▶ [Set exercise]:
Carry over the lines from the one containing "Screen dimensions: 1280x720" to the one containing "I will pos(1319,306).", adding 54 to every coordinate in the answers.

(Element and text position data)
□ □ □

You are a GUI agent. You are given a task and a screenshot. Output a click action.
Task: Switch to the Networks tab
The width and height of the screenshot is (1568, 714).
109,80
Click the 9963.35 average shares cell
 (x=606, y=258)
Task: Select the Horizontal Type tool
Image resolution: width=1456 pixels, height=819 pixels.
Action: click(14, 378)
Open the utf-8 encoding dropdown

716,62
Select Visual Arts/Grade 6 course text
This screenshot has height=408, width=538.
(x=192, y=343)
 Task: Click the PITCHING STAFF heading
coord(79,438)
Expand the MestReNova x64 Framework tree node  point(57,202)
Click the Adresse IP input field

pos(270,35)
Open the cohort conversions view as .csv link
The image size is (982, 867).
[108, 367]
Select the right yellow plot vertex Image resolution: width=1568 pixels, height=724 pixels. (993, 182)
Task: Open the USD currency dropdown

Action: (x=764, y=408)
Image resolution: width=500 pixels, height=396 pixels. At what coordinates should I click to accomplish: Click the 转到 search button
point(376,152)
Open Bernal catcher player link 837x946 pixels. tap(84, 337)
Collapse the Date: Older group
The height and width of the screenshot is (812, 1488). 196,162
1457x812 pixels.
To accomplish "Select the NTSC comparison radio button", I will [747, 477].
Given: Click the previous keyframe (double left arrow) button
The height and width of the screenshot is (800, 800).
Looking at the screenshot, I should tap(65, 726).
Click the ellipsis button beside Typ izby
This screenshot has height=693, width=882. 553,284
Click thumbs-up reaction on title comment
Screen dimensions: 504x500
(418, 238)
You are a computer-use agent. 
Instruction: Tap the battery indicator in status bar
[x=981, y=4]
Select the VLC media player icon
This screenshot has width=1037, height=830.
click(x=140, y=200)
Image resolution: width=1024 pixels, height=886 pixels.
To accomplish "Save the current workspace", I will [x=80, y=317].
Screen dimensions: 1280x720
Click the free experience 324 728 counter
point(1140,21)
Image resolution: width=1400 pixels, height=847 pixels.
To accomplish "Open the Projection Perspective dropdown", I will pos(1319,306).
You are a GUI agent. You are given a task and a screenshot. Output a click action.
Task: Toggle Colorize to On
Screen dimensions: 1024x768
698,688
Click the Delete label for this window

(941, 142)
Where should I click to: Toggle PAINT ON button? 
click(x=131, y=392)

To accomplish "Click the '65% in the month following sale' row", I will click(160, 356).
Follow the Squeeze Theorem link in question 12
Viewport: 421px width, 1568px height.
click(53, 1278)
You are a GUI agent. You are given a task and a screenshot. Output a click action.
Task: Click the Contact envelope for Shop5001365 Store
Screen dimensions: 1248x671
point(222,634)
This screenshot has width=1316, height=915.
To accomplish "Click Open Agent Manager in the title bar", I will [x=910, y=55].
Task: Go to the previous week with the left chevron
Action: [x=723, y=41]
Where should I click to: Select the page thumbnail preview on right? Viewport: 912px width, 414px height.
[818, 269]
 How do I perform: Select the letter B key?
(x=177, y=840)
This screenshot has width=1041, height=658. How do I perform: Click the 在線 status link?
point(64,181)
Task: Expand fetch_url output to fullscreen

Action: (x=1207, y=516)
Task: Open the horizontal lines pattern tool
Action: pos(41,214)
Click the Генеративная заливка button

□ □ □

▶ [Solution]:
Screen dimensions: 1280x720
Click the free experience 324 728 counter
point(1194,75)
Image resolution: width=1400 pixels, height=847 pixels.
To accomplish "Open the Projection Perspective dropdown", I will pos(1373,360).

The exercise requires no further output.